[BEGIN PASSAGE TO READ]

On 2/26/2012 11:33 AM, Martin Baldan wrote:

Guys, I find these off_topic comments (as in not strictly about my idst compilation problem) really interesting. Maybe I should start a new thread? Something like «how can a newbie start playing with this technology?». Thanks!


well, ok, hopefully everyone can tolerate my OT-ness here...
(and hopefully, my forays deep into the land of trivia...).


well, ok, I am not personally associated with VPRI though, mostly just lurking and seeing if any interesting topics come up (but, otherwise, am working independently on my own technology, which includes some VM stuff and a 3D engine).

( currently, no code is available online, but parts can be given on request via email or similar if anyone is interested, likewise goes for specs, ... )


recently, I had worked some on adding networking support for my 3D engine, but the protocol is more generic (little about it is particularly specific to 3D gaming, and so could probably have other uses).

internally, the messaging is based on lists / S-Expressions (it isn't really clear which term is better, as "lists" is too generic, and S-Expressions more refers to the syntax, rather than their in-program representation... actually it is a similar terminology problem with XML, where the term may ambiguously either be used for the textual representation, or for alternative non-text representations of the payload, IOW: "Binary XML", and similar).

[END PASSAGE TO READ]
[BEGIN DATA LISTING]

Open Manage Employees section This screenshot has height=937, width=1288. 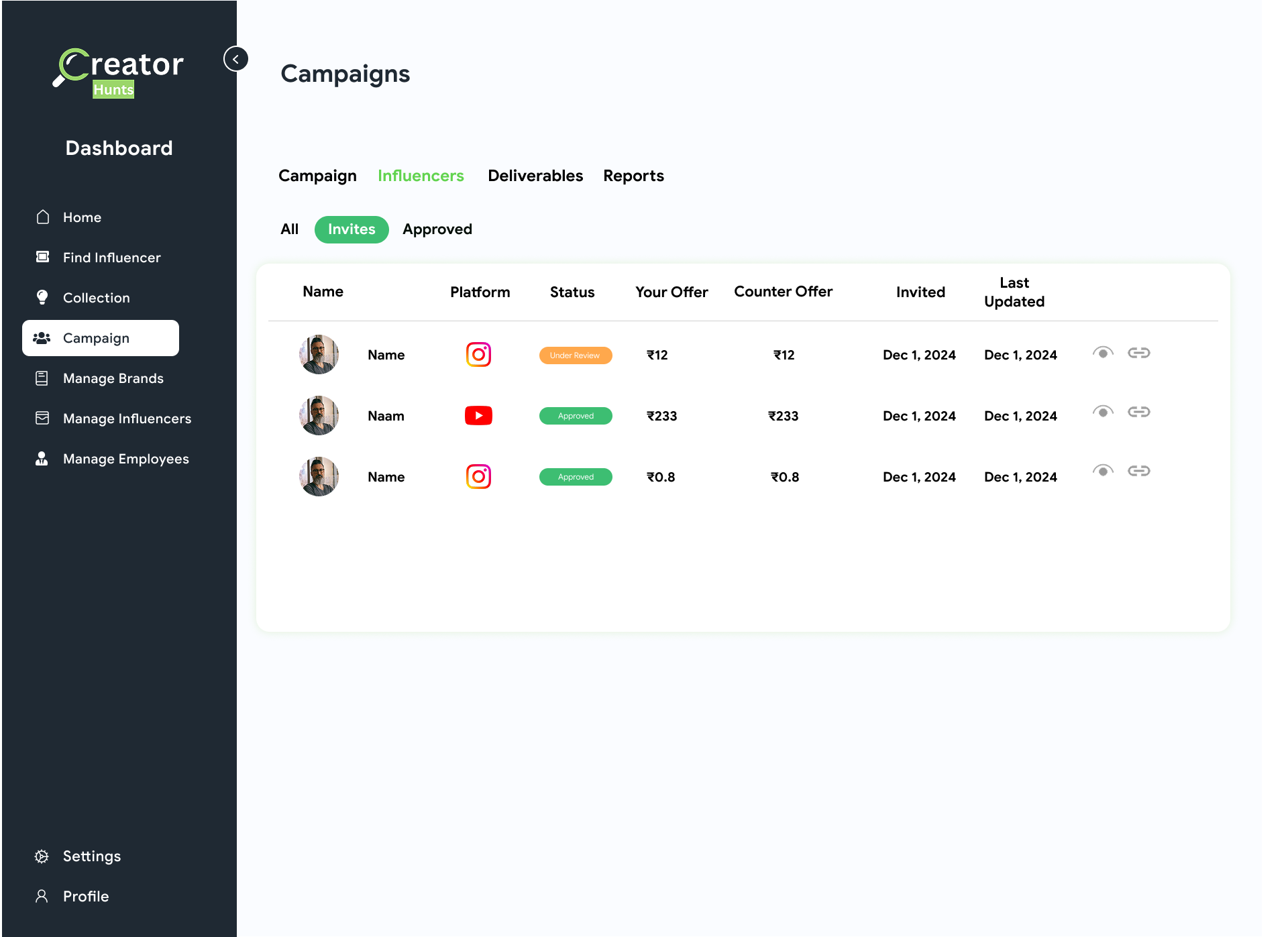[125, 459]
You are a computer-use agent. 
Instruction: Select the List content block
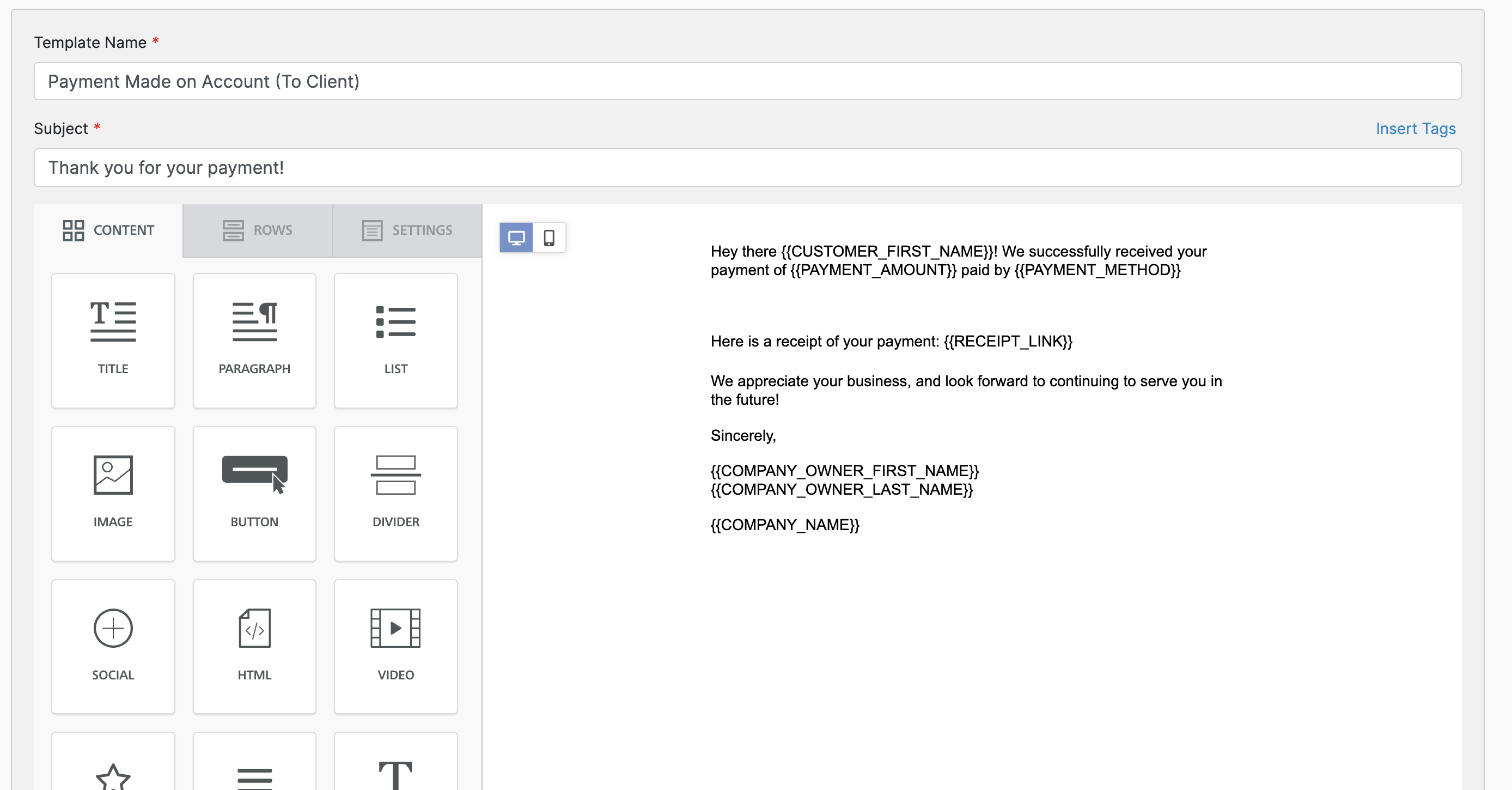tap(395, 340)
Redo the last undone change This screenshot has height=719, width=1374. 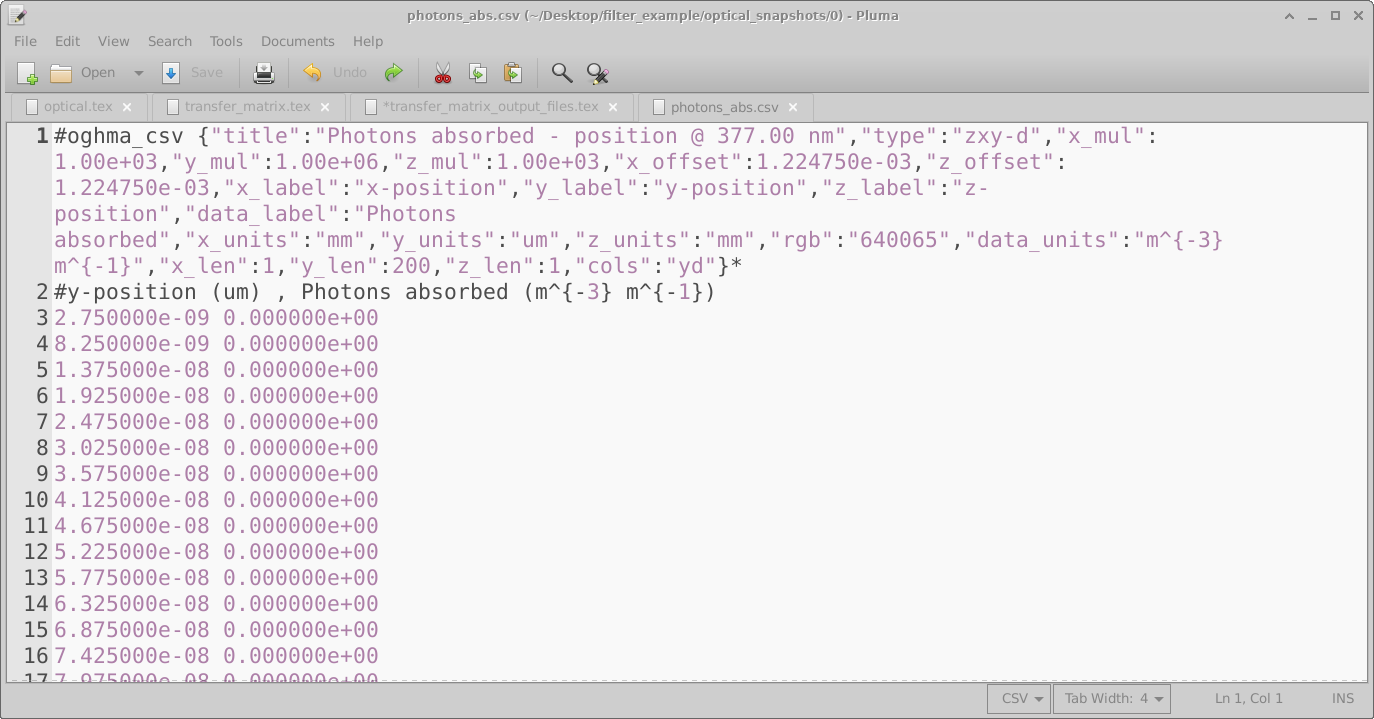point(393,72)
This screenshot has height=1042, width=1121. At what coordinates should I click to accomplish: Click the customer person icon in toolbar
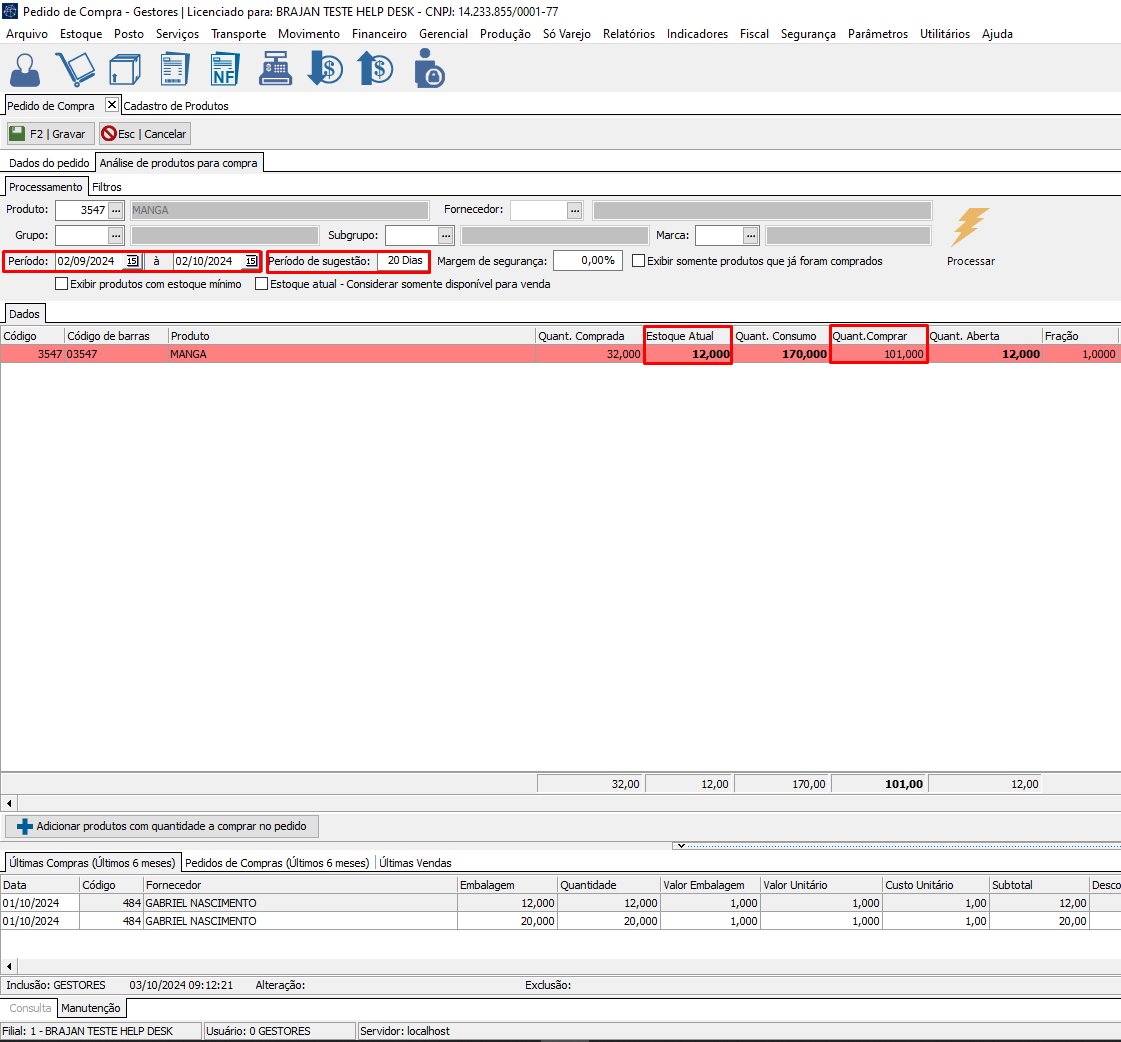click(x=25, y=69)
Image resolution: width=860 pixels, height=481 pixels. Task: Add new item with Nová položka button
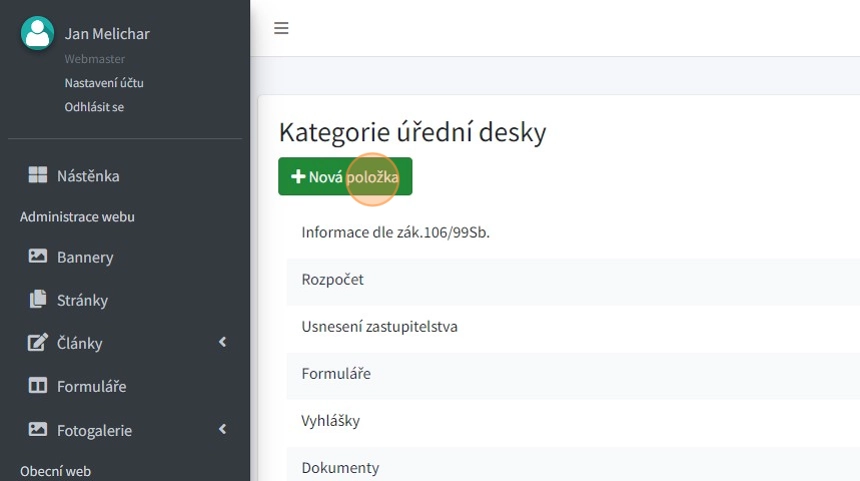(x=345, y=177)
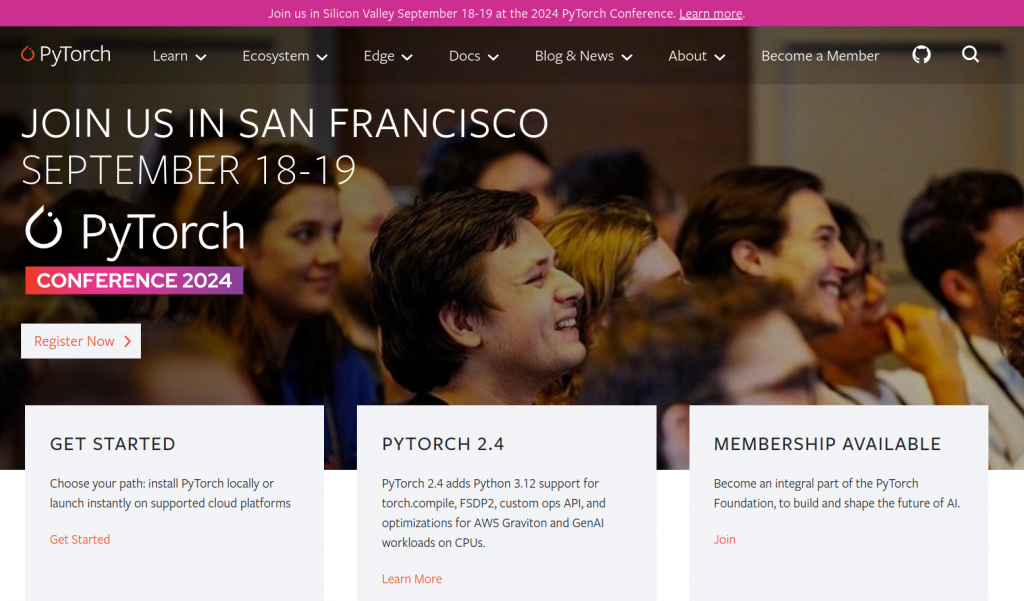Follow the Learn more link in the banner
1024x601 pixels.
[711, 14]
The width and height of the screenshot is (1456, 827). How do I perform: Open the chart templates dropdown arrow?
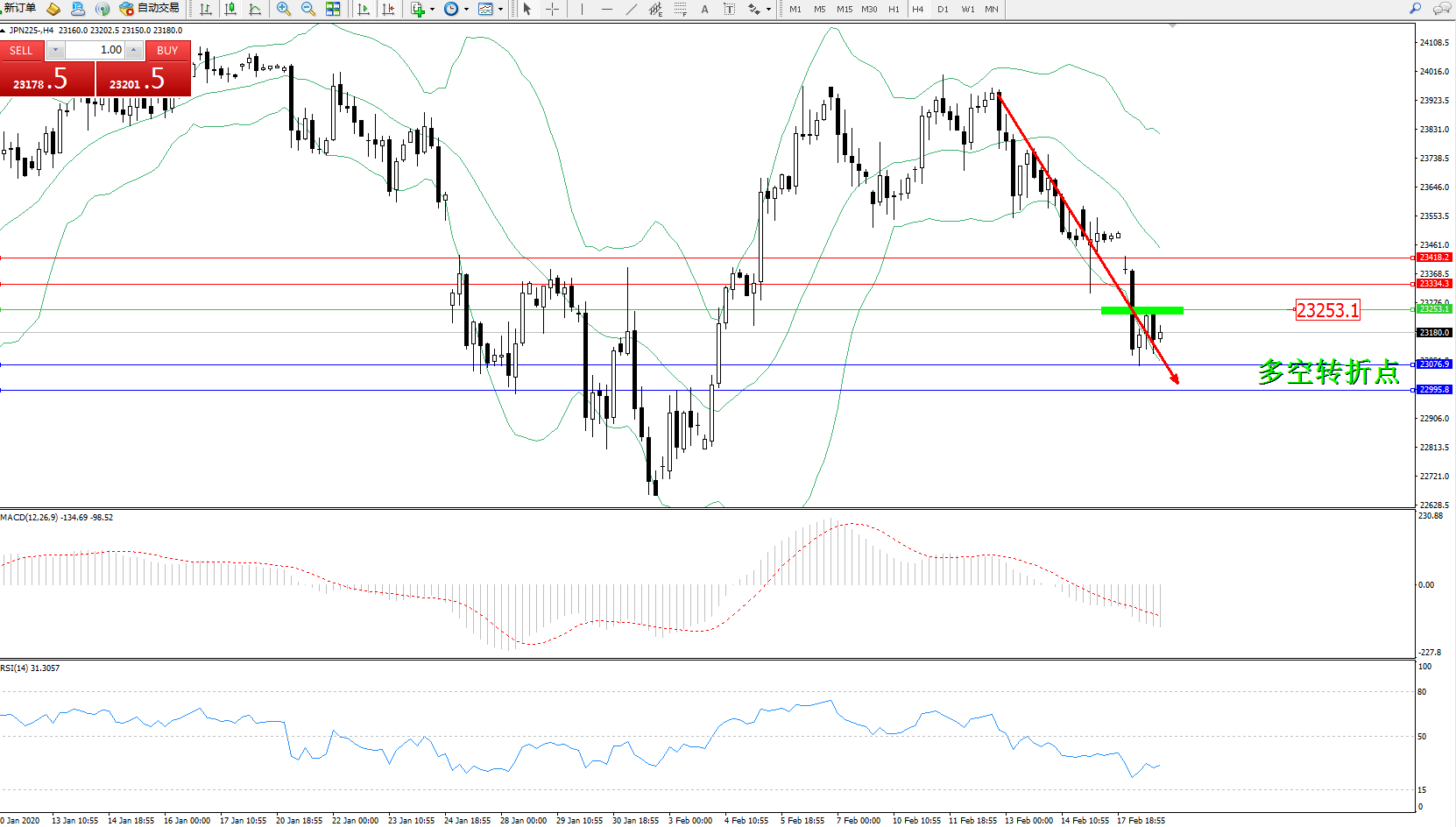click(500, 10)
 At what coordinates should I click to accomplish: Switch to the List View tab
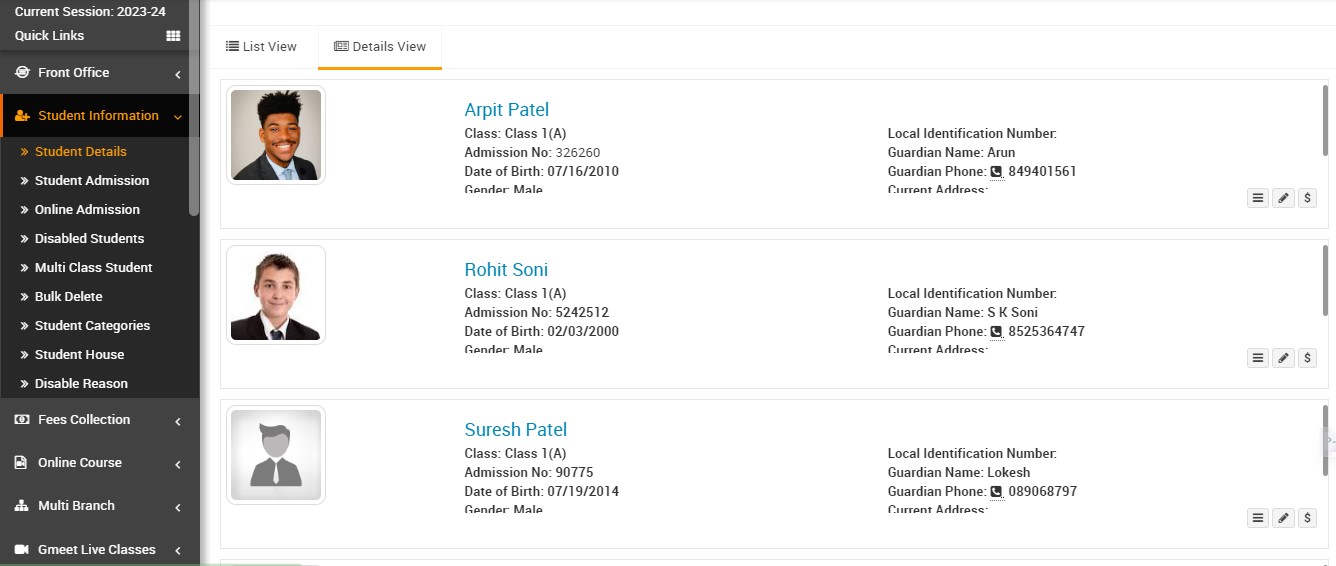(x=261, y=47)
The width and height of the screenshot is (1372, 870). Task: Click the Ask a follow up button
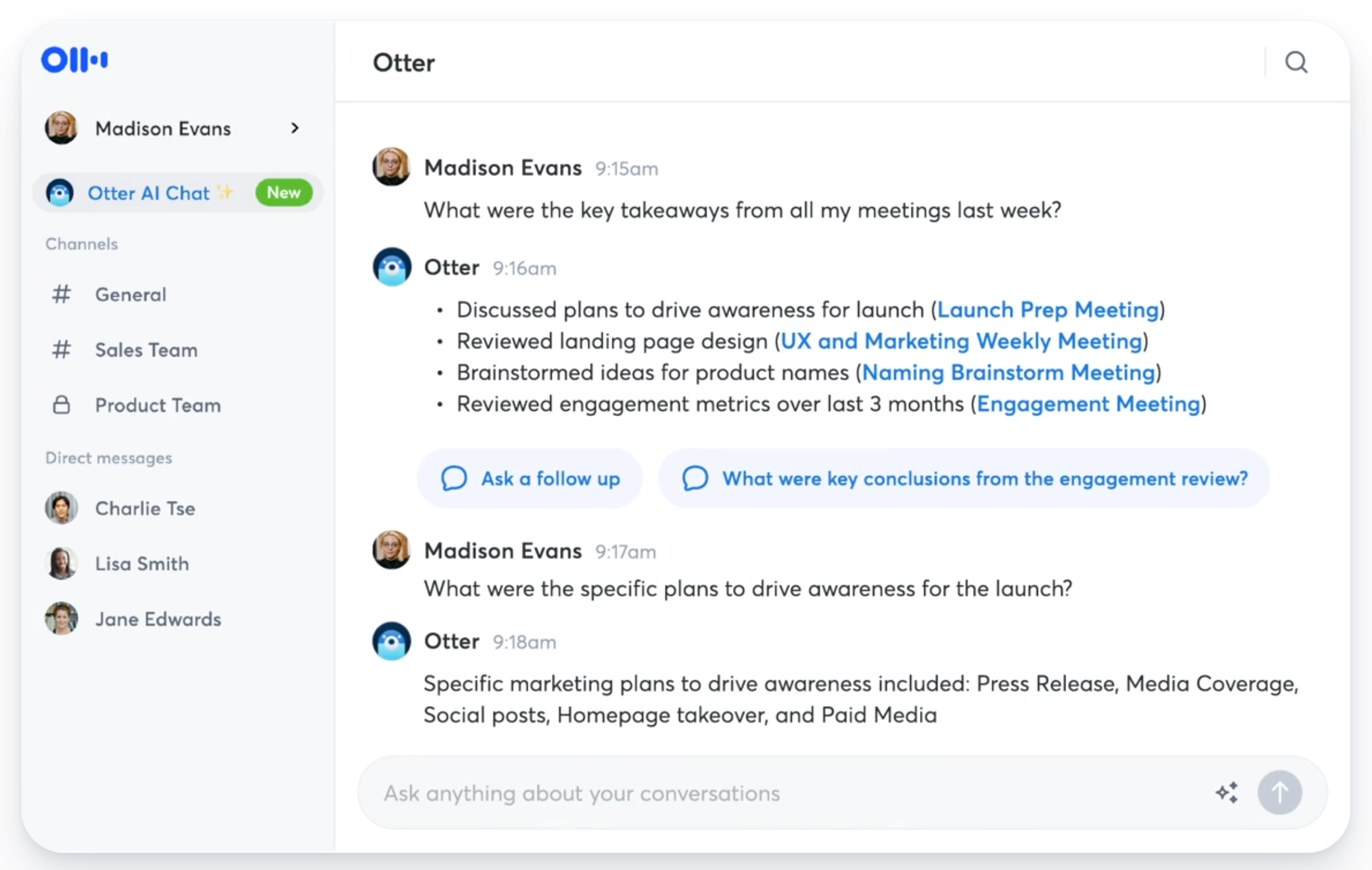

[END DATA LISTING]

WHAT IS NEEDED | Summarize the forum post in exactly two sentences. The entries play no part in what follows.

ANSWER FOR THE TASK | Responding to Martin Baldan's suggestion of a new thread on how a newbie can start with this technology, the writer explains being unaffiliated with VPRI and working independently on VM components and a 3D engine. The writer recently added networking support to that engine using a fairly generic protocol whose internal messaging is based on lists or S-Expressions, and notes that neither term fits cleanly, much as "XML" is ambiguous.